Impact of Antibiotic Treatment Following Implantation of Cardiac Electronic Device on Patient's Outcome
Status:
Unknown status
Trial end date:
2020-06-01
Target enrollment:
Participant gender:
Summary
Background: Infection of cardiac implantable electronic device including wound and pouch
infection, bacteraemia and endocarditis is a common complication of device insertion. The
role of antibiotic prophylaxis in prevention of this complication is well established. Most
centres in Israel currently prescribe antibiotics about 5 days following the procedure as
well, though clear clinical evidence warranting this practise is lacking. Unnecessary
antibiotic treatment can lead to adverse events including allergy, undesirable effects of the
antibiotics, establishment of resistance to antibiotics among bacteria and further infections
with resistant strains.
Objective: The investigators hope to either establish evidence warranting use of
post-procedural antibiotic treatment or refuting it.
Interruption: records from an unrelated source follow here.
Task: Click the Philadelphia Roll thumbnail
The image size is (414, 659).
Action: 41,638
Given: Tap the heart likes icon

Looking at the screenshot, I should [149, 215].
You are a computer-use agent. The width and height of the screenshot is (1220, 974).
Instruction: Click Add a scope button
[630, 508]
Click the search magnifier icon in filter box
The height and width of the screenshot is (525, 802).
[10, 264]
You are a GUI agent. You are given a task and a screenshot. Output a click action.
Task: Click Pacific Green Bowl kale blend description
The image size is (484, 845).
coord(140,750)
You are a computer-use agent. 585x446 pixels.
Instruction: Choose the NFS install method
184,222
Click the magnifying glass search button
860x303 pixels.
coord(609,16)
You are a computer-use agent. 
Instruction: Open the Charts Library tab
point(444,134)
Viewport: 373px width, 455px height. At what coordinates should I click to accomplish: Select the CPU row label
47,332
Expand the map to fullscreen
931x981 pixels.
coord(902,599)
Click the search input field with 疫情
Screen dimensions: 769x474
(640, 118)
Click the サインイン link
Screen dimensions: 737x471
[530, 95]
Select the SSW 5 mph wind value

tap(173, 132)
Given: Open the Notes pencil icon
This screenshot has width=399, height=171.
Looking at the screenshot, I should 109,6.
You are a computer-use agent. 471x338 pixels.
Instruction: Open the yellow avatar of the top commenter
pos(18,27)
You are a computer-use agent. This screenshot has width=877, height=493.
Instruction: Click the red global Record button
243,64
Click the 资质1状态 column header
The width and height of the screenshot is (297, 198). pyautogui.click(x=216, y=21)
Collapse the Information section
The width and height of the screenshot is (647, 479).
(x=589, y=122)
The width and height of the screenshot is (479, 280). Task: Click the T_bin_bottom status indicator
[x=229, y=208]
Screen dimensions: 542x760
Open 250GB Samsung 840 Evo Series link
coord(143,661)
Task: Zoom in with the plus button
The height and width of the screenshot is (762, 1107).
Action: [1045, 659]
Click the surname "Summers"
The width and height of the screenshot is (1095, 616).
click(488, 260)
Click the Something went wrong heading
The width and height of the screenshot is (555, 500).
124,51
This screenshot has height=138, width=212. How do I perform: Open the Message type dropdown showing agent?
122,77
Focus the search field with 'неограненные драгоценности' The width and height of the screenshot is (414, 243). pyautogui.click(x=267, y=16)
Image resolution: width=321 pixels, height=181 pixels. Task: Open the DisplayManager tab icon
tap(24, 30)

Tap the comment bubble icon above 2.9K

Methods: The investigators intend to recruit about 400 patients a year into both trial group
and control group. The trial group will be treated with post-procedural antibiotics during 5
days, while the control group will receive no post-procedural antibiotics. The endpoints of
the study will include infections related to the implantable device and proposed adverse
effects of the antibiotics. The t-test will be performed in order to evaluate whether benefit
exists concerning one of the groups.